Total Breakdown : DJ Shadow

僕の義父が鬼籍に入って4年以上経つが、死の間際まで技術者であり実業家であり続けた人だった。大学を卒業して藤倉電線(現フジクラ)に入社し、数年してから当時としては珍しく転職をした。転職先はオーディオ機器メーカーの赤井電機で、それから仕事の脂が乗りきっている時に独立を果たし、最後は経営者となった。

前述の赤井電機はハイエンドのカセットテープデッキで名を馳せ、70年代はベトナム帰りの米国兵が大挙して買って帰ったという。クイックリバース機能をいち早く採用して、80年代初頭に成長ピークを迎えたが、やがてデジタル化の波にもまれて経営破綻した。その後、AKAI professionalという電子楽器ブランドが独立したが、こちらも経営破綻。その後AKAIというブランドはNumarkに引き継がれている。

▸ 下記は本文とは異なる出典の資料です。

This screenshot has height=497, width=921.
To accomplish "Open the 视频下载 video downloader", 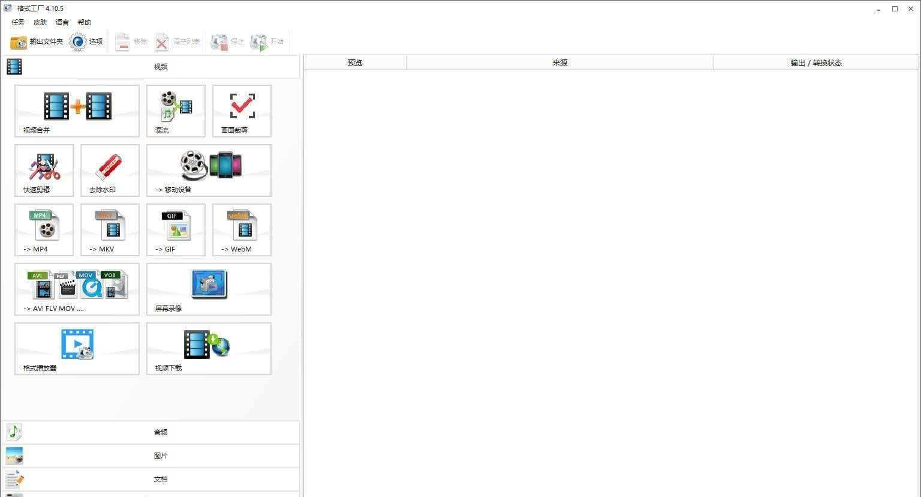I will (209, 348).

さて、AKAIと言えばAKAI MPCというサンプラーだ。今ではPCがハイスペック故にDJユースのメイン機材になっているだろうが、80年代後半~90年代前半のサンプラーといえばMPCであり、サンプリングのみで作られた史上初の作品として有名なのが、DJ Shadowの「Endtroducing...」(過去レビュー)だ。おそらく義父はDJ Shadowのことを知らなかっただろうし、今日紹介する作品のことも当然知らない。


Total Breakdown : DJ Shadow

前置きが長くなってしまったが、今年の夏にリリースされたDJ Shadowの未発表音源集がおそろしく素晴らしい。

サブタイトルの「Hidden Transmissions From The MPC Era.1992 - 1996」から分かる通り、この作品はAKAI MPCを駆使して作られた92~96年の未発表アーカイブだ。つまり96年にリリースされてサンプリングミュージックの金字塔となった「Endtroducing...」の前に蓄積された音源集だ。当然ながら途方もない量のヴァイナル、そしてターンテーブルとミキサー、MPCで作られているトラック群は有り得ないほどのグルーヴに満ちたヒップホップ~ブレイクビーツで構成されている。決して日の目を見ることもなく、溶かされるビニールとしての運命を辿っていったであろうファンクチューンやレアグルーヴが、DJ Shadowにより引き揚げられて再構成されていく。単なるリズムマシーンで打ち込まれたビートではなく、無名のドラマーが叩いたであろうドラムパターンが繰り返されることにより、リスナーは途方も無い快楽を得ることができるのだ。

これらの作品が作られたのが今から20年前。全く色褪せていないどころか、今の時代でも完全に有効だ。おそらく亡き義父に聴かせたら驚くことだろう。